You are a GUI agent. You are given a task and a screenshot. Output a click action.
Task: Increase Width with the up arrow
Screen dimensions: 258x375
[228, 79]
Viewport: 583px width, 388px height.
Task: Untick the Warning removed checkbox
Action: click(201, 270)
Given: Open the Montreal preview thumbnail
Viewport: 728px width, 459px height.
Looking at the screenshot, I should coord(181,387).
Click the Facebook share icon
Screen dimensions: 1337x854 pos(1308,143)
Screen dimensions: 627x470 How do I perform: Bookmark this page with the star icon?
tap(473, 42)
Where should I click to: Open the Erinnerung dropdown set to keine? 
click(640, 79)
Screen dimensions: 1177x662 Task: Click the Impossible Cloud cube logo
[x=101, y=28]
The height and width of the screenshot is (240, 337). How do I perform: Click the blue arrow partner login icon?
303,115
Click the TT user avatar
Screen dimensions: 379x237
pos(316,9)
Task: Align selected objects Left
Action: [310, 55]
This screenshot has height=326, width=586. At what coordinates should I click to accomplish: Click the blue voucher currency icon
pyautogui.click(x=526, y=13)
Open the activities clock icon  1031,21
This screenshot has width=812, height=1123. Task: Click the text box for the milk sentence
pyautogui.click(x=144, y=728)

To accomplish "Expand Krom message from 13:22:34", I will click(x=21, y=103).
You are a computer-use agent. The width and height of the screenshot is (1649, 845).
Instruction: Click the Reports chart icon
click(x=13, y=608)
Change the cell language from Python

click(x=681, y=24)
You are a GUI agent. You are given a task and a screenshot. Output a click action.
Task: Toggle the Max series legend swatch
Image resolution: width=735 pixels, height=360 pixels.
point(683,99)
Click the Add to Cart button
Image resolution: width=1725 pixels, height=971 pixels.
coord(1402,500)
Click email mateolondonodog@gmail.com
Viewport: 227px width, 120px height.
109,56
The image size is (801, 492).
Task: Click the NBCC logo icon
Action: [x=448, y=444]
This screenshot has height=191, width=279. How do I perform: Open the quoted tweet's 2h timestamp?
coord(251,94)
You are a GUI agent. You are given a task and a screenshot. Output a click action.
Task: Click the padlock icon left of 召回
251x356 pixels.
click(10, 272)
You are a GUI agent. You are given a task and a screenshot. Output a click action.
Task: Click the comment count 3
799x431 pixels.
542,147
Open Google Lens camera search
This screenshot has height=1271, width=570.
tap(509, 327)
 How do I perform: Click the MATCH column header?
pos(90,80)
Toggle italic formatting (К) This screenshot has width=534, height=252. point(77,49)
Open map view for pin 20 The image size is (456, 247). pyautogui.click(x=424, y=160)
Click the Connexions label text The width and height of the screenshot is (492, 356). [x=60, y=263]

# # # # # # #

REQUIREMENTS
Rewrite the records above with every "GUI agent" switched to "screen agent", and leave everything else unchanged.

RESULT FOR THIS TASK
You are a screen agent. You are given a task and a screenshot. Output a click action.
Task: Increase Width with the up arrow
Screen dimensions: 258x375
[228, 79]
Viewport: 583px width, 388px height.
Task: Untick the Warning removed checkbox
Action: click(201, 270)
Given: Open the Montreal preview thumbnail
Viewport: 728px width, 459px height.
Looking at the screenshot, I should coord(181,387).
Click the Facebook share icon
Screen dimensions: 1337x854 pos(1308,143)
Screen dimensions: 627x470 How do I perform: Bookmark this page with the star icon?
tap(473, 42)
Where should I click to: Open the Erinnerung dropdown set to keine? 
click(640, 79)
Screen dimensions: 1177x662 Task: Click the Impossible Cloud cube logo
[x=101, y=28]
The height and width of the screenshot is (240, 337). How do I perform: Click the blue arrow partner login icon?
303,115
Click the TT user avatar
Screen dimensions: 379x237
pos(316,9)
Task: Align selected objects Left
Action: [310, 55]
This screenshot has height=326, width=586. At what coordinates should I click to accomplish: Click the blue voucher currency icon
pyautogui.click(x=526, y=13)
Open the activities clock icon  1031,21
This screenshot has width=812, height=1123. Task: Click the text box for the milk sentence
pyautogui.click(x=144, y=728)

To accomplish "Expand Krom message from 13:22:34", I will click(x=21, y=103).
You are a computer-use agent. The width and height of the screenshot is (1649, 845).
Instruction: Click the Reports chart icon
click(x=13, y=608)
Change the cell language from Python

click(x=681, y=24)
You are a screen agent. You are given a task and a screenshot. Output a click action.
Task: Toggle the Max series legend swatch
Image resolution: width=735 pixels, height=360 pixels.
point(683,99)
Click the Add to Cart button
Image resolution: width=1725 pixels, height=971 pixels.
coord(1402,500)
Click email mateolondonodog@gmail.com
Viewport: 227px width, 120px height.
109,56
The image size is (801, 492).
Task: Click the NBCC logo icon
Action: [x=448, y=444]
This screenshot has height=191, width=279. How do I perform: Open the quoted tweet's 2h timestamp?
coord(251,94)
You are a screen agent. You are given a task and a screenshot. Output a click action.
Task: Click the padlock icon left of 召回
251x356 pixels.
click(10, 272)
You are a screen agent. You are given a task and a screenshot. Output a click action.
Task: Click the comment count 3
799x431 pixels.
542,147
Open Google Lens camera search
This screenshot has height=1271, width=570.
tap(509, 327)
 How do I perform: Click the MATCH column header?
pos(90,80)
Toggle italic formatting (К) This screenshot has width=534, height=252. point(77,49)
Open map view for pin 20 The image size is (456, 247). pyautogui.click(x=424, y=160)
Click the Connexions label text The width and height of the screenshot is (492, 356). [x=60, y=263]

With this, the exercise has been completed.